A WOMAN OF THE WORLD
Sog.: dal romanzo The Tattooed Countess di Carl Van Vechten. Scen.: Pierre Collings. F.: Bert Glennon. Int.: Pola Negri (contessa Elnora Natatorini), Charles Emmett Mack (Gareth Johns), Holmes Herbert (Richard Granger), Blanche Mehaffey (Lennie Porter), Chester Conklin (Sam Poore), Lucille Ward (Lou Poore), Guy Oliver (giudice Porter), Dot Farley (Mrs Baerbauer), May Foster (Mrs Fox), Dorothea Wolbert (Annie). Prod.: Adolph Zukor, Jesse L. Lasky per Famous Players-Lasky Corp. DCP. Bn.
Film Notes
In 1926, “Photoplay Magazine” carried an article headlined How Pola Was Tamed: “For three years they tried every means of taming that fascinating tiger cat”, wrote Ivan St Johns, “and now, the funniest thing in the world has happened. Pola has licked herself with her own sense of humor”. Comedy was not so respected in those days. Chaplin was acclaimed a genius by the critics but William Randolph Hearst thought comics were the lowest thing on the totem pole. The critics felt Pola Negri demeaned herself in this. Negri, born in Poland, won fame in Germany under the direction of Ernst Lubitsch. She and Lubitsch were the first great figures to be tempted to Hollywood. Wrote Mordaunt Hall in the “New York Times”: “To see the talented Pola Negri lending her charming presence to a photoplay daubed with broad comedy gives one quite a shock. Yet this is what happens in her new picture, A Woman of the World, which for the most part is genuinely entertaining, despite the sudden jumps from buffoonery to drama”.
“Photoplay” failed to include it as one of the six best of the month – and yet they were far more enthusiastic. “Awake!
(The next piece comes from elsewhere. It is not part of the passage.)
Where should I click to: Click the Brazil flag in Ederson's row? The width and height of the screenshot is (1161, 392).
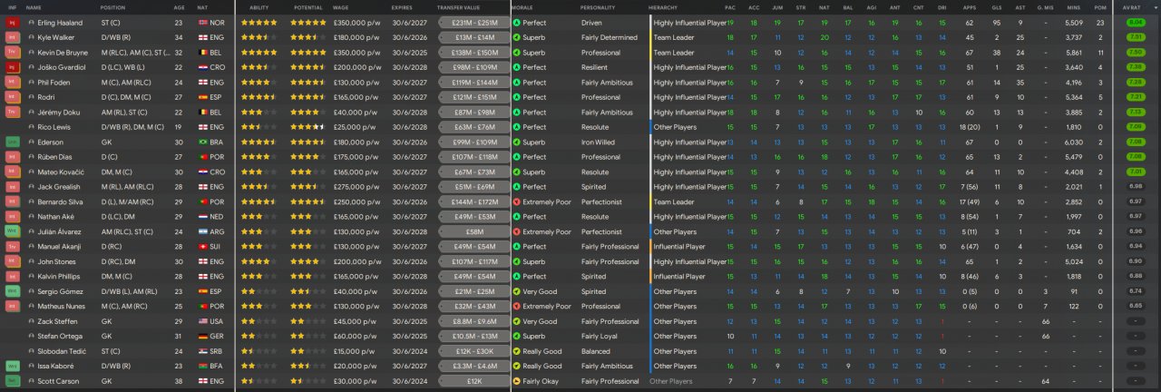[x=202, y=142]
Negri fans from your long siesta. The fascinating, continental Pola is with us once again. A dangerous, cynical, tempestuous Italian countess she is, wearing a tattoo – insignia of an amorous adventure. Director Mal St Clair deserves credit for the restraint shown in the small town scenes and types that must have tempted exaggeration”. But many critics were upset that Carl Van Vechten’s novel should have been turned on its head.
Mal St Clair – only 28 when he made this – was one of the outstanding young directors who were deeply impressed by Chaplin’s A Woman of Paris and by the Lubitsch comedies made under the Chaplin influence. But he was trained at Mack Sennett and could never entirely step out of the great man’s shadow. He had been a newspaper cartoonist – he kept on drawing cartoons even in his scripts. Wrote Louise Brooks: “I find that it is a key film in forming Mal’s peculiar brand of comedy – combining ‘society’ comedy with slapstick. People are educated to laugh. In 1925, exhibitors could no longer afford to pay for Sennett comedies and stopped showing them. Fashions changed so fast that by the time Gentlemen Prefer Blondes was released in 1928, Mal’s stock company of comics had become passé, simply grotesque. The failure of that picture ended Hollywood’s regard for him and his own faith in himself”.